*** GETOONDE TEKST ***
8. Naar 's Hofs oordeel moet de aanvraag van belanghebbende op basis van de hiervoor onder 6 en 7 vermelde brieven in directe samenhang met de aanvraag van de bouwvergunning van 18 oktober 2000 worden bezien, en als een verzoek tot het starten van een ontheffing op de voet van artikel 19, tweede lid, WRO.

9. De Inspecteur heeft onweersproken gesteld dat de gevraagde vergunning slechts met ontheffing op de voet van artikel 19, tweede lid, WRO kan worden verleend. Naar 's Hofs oordeel is in artikel 2, onderdeel AA2, tweede lid, van de Legesverordening voorzien in een cumulatie van heffingen ter zake van het

verlenen van een bouwvergunning en de kosten ter zake van een ontheffing op de voet van artikel 19 WRO. Voorts heeft de Inspecteur onvoldoende weersproken gesteld dat in de bij het aanvraagformulier voor de bouwvergunning behorende bijlage 'Legeskosten 2002' de kosten van het volgen van een artikel 19-

procedure zijn vermeld. Tussen partijen staat vast dat het in geschil zijnde bedrag overeenkomstig het bepaalde in artikel 2, onderdeel AA2 van de Verordening juist is berekend. Dat naast het verlenen van de ontheffing tevens een partiële wijziging van het bestemmingsplan is geëntameerd is niet relevant, nu zover het Hof heeft kunnen nagaan, zulks niet tot een hoger bedrag aan in rekening gebrachte kosten heeft geleid.

10. Belanghebbende heeft gesteld dat het uit het jaar 1979 daterende vigerende bestemmingsplan reeds lang had dienen te worden geactualiseerd. Die grief faalt reeds aangezien de Inspecteur onweersproken heeft aangevoerd dat ook bij wijziging van het bestemmingsplan dezelfde procedure had moeten worden gevolgd als thans in geschil is. Voor zover belanghebbende betoogt dat de toetsing aan het bestemmingsplan overbodig is, faalt het betoog omdat een dergelijke toetsing in deze procedure niet aan de orde kan komen.

11. Voorts heeft belanghebbende gesteld dat sprake is van rechtsongelijkheid nu ten aanzien van de inrichting van de vestiging K aan het b-plein als kinderdagverblijf sprake is van gemeentewege verleende financiële steun.
*** AANGELEVERD MATERIAAL ***
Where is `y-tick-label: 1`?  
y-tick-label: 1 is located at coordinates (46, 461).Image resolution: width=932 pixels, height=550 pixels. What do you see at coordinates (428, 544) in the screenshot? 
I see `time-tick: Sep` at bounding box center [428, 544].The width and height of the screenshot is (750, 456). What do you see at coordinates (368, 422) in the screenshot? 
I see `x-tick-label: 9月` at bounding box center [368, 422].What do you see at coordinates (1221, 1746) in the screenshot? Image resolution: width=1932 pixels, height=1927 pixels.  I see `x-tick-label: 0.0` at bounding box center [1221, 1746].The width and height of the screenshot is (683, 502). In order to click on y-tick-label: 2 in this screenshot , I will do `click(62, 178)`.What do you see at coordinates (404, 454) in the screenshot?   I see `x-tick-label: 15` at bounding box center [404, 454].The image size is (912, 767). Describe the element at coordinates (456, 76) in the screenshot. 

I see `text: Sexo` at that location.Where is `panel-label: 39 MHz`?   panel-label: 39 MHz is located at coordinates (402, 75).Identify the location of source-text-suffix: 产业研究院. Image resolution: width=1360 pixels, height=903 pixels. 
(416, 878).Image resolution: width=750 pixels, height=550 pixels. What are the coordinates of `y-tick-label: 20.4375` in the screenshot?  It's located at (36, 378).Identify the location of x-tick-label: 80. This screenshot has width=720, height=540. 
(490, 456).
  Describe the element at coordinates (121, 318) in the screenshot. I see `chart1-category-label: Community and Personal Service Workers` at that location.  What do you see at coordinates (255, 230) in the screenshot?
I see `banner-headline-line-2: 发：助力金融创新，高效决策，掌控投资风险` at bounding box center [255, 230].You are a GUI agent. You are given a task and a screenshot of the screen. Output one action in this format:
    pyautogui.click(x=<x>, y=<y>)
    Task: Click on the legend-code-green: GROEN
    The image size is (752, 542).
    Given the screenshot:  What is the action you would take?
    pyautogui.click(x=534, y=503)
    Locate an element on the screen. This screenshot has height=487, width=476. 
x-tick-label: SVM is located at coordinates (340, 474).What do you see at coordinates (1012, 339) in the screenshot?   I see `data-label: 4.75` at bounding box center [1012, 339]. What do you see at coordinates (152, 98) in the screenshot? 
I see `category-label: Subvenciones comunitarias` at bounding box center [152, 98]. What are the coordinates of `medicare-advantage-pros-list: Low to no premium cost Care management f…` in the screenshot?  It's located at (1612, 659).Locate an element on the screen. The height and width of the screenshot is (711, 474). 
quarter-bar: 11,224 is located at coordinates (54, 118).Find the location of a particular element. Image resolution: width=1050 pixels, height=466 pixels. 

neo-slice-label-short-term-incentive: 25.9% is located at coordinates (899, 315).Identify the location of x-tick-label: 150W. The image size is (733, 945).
***
• **JOUW OPDRACHTEN**
- a) Uit welk jaar stamt volgens de uitspraak over de leges het vigerende bestemmingsplan?
- b) Zet de uitspraak over de leges alsjeblieft voort na de laatste zin.

• **ANTWOORDEN OP VOLGORDE**
- a) Uit 1979.

- b)
Deze stelling treft geen doel omdat de Inspecteur onweersproken heeft gesteld dat te dezer zake zonder korting of restitutie het uit de Verordening belopen bedrag aan leges in rekening is gebracht. Van een ongelijke behandeling van gelijke gevallen is derhalve geen sprake.

12. Ook hetgeen belanghebbende overigens of anderszins heeft aangevoerd kan naar 's Hofs oordeel niet tot een andersluidend oordeel leiden.

13. Gelet op het vorenoverwogene moet het beroep ongegrond worden verklaard. Het Hof acht geen termen aanwezig voor een veroordeling in de proceskosten als bedoeld in artikel 8:75 van de Algemene wet bestuursrecht.

Deze uitspraak is vastgesteld op 24 februari 2004 door mr. Van Walderveen en op dezelfde datum in het openbaar uitgesproken, in tegenwoordigheid van de waarnemend griffier mr. Holdert.

aangetekend aan

partijen verzonden:

Tegen deze mondelinge uitspraak is geen beroep in cassatie mogelijk; dat

kan alleen tegen een schriftelijke uitspraak van het gerechtshof. Ieder van

de partijen kan binnen vier weken na de verzenddatum van dit proces-verbaal

het gerechtshof schriftelijk verzoeken de mondelinge uitspraak te vervangen

door een schriftelijke uitspraak. De vervanging van een mondelinge

uitspraak door een schriftelijke strekt ertoe de mondelinge uitspraak in

een andere vorm vast te leggen. Bij de vervanging van een mondelinge

uitspraak mag het gerechtshof de gedane uitspraak niet aan een

heroverweging onderwerpen.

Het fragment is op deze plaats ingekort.